15 Ship St, Wan Chai, tel: 2520 0690
Mother of Pizzas
There’s no better marketing tool than having the tantalising smell of pizza waft down the street and up the nostrils of passers-by. Mother of Pizzas upped the cool factor on Causeway Bay’s bustling Leighton Road when it moved in late last year. It has a black industrial New York vibe with some funky tunes thrown in – nothing pretentious here, just huge slices of pizza (HK$30 each).
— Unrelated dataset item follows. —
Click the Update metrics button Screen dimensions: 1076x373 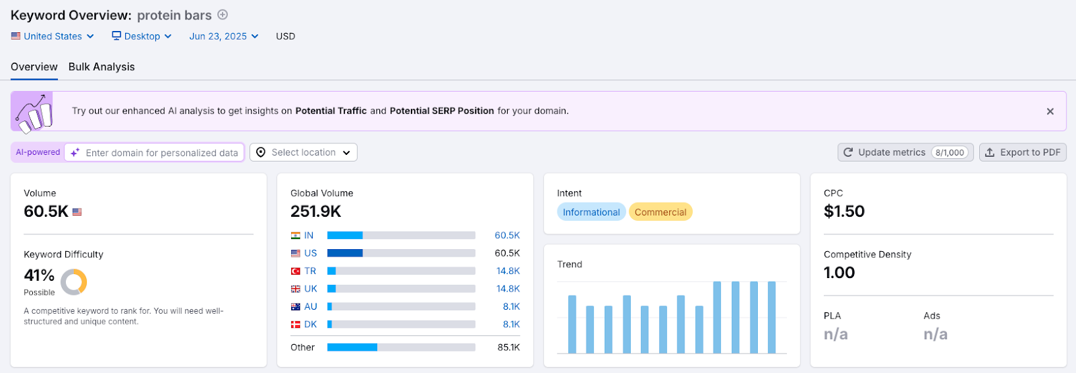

On this Thursday lunchtime, the place was packed. They had sold out of the margherita on display in the window, so we had to wait 15 minutes for one of the huge slices to land. Although lacking slightly on the basil and a bit too runny on top, the pizza was satisfying. But the huge number of pizza delivery boxes stacked high inside – and the huge size of the pizzas – hints that this joint is better for those wanting a huge delivery after a big night.
13-19 Leighton Rd, Causeway Bay, tel: 2891 2221
Obviously, we couldn’t try every pizza place in Hong Kong, but in our Facebook shout-out posted in May, the below venues also came highly recommended. Buon appetito.
Posto Pubblico (28 Elgin St, Central, tel: 2577 7160): Italian-style New York restaurant that’s generous with the cheese.
Linguini Fini (49 Elgin St, Central, tel: 2387 6338): Huge pizzas, hugely satisfying.
Gia Trattoria (1/F, Fleet Arcade, Fenwick Pier, 1 Lung King St, Wan Chai, tel: 2511 8081): Loyal fans return for the fresh ingredients.
Ciak (shop 327-333, 3/F Landmark Atrium, 15 Queen’s Road Central, tel: 2522 8869): This is your place for pizza with prime ingredients.
Mercato (8/F California Tower, 32 D’Aguilar St, Central, tel: 3706 8567): French chef knows how to do pizza.
Pizzeria Italia (43 High St, Sai Ying Pun, tel: 2525 2519): Crisp and fresh pizzas, a carbohydrate high on High Street.
Capo (shop 4C-D, Tower 1, PL/F, China Hong Kong City, 33 Canton Road, Tsim Sha Tsui): Small Italian eatery that’s big on flavour.